# Records to process
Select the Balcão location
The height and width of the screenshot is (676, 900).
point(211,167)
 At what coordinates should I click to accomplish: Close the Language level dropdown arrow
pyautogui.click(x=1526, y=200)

# Your instructions
All lines from the one that contains "At what coordinates" to the last line above must be given again exactly, with both included and nothing added.

# Exercise result
 At what coordinates should I click to accomplish: Close the Language level dropdown arrow
pyautogui.click(x=1526, y=200)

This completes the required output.